Spielregeln nicht beachtet

Auf einer Pressekonferenz gingen die Verantwortlichen von Méco auf sieben spezifische Projekte aus der Südregion des Landes ein, bei denen sich Staat und Gemeinden nicht an die eigenen Spielregeln halten.

Erstes dieser Fallbeispiele ist die geplante Verlegung der Shell-Tankstelle an der A4 (Esch-Luxemburg). Der neue Standort soll noch etwas näher an Leudelingen liegen als die bereits verlegte Texaco-Tankstelle in der entgegengesetzten Fahrtrichtung. Die geplante Tankstelle läge dann direkt am Rande eines geplanten Naturschutzgebietes. „In absolutem Widerspruch zu dem sektoriellen Leitplan ‚geschützte Landschaften'“, heißt es vom Méco. Kritisiert wird von der Umweltorganisation auch der geplante, massive Wohnungsbau in Hüncheringen und in Leudelingen.
Keiner der beiden Orte gehört zu den 39 Vorrang-Gemeinden, die im IVL prioritär gelistet sind, um neuen Wohnraum zu schaffen. In Hüncheringen (derzeit rund 800 Einwohner) werde mit der geplanten Erweiterung um 2.000-3.000 Einwohner nicht nur ein Grüngürtel, sondern zudem der gewachsene Dorfcharakter zerstört.

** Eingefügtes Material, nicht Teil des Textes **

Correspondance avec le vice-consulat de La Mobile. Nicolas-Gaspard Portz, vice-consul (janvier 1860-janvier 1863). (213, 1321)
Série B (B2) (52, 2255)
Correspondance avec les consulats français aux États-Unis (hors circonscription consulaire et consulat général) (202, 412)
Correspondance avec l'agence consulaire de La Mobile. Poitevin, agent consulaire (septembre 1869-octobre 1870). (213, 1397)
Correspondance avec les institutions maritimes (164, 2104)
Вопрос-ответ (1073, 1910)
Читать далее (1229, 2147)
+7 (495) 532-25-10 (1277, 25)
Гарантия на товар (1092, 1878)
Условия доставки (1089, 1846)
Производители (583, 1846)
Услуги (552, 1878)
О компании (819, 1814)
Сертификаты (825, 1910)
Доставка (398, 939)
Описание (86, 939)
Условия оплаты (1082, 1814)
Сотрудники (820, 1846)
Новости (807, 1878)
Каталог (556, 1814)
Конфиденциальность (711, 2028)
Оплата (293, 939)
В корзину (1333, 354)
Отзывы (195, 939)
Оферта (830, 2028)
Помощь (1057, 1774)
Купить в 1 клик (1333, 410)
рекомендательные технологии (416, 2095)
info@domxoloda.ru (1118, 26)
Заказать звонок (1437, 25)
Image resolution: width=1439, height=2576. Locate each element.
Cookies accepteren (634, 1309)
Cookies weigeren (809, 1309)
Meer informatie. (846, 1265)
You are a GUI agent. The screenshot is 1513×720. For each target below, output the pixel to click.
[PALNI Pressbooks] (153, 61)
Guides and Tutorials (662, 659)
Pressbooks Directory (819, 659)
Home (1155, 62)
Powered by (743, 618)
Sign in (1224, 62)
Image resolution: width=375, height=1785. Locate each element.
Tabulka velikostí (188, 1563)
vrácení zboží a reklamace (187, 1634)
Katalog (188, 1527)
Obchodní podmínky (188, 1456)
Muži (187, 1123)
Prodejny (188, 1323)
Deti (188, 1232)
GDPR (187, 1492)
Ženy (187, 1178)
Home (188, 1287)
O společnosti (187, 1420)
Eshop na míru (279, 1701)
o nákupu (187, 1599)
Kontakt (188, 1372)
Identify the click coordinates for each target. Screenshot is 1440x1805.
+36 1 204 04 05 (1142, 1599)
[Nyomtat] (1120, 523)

In Differdingen soll zur Erweiterung der Industriezone „Haneboesch“ ein alter Baumbestand abgeholzt und ein kostbares Feuchtbiotop zerstört werden, so eine weitere Kritik. Da man nicht „a priori“ gegen Industrieansiedlungen sei, schlägt Méco vor, neue Industrien in Differdingen auf der früheren Arcelor-Halde anzusiedeln.

Über den Tisch gezogen

Geradezu über den Tisch gezogen fühlen sich die Umweltschützer mit dem Projekt einer Industriezone in Grass (Steinfort). „War es vor Jahren nicht ein von allen akzeptierter Kompromiss, diese Industriezone nicht zu realisieren und stattdessen die auf Windhof zu vergrößern?“, fragt Méco. Und ärgert sich darüber, dass jetzt Windhof vergrößert wird und in Grass statt der kleinen Gewerbezone auch eine Industriezone entstehen soll.

Neben dem Dauerbrennerthema Wickringen/Livingen werden im Sündenregister von Méco auch das Tanklager und die geplante Umgehungsstraße in Bascharage aufgelistet. „Ein politischer Kuhhandel auf Kosten einer Naturschutzzone“, der mit einer erschreckenden Selbstverständlichkeit so dargestellt werde, als wenn es eine reine Formalität wäre.

Keine Lapalie

„Dabei ist für die Umklassierung einer schon ausgewiesenen Schutzzone eine Zustimmung der EU notwendig“, unterstrich Blanche Weber. Für Méco geht es bei den aufgeworfenen Dossiers um prinzipielle Fragen. Und da sei man auch bereit, notfalls juristische Schritte einzuleiten, betont sie.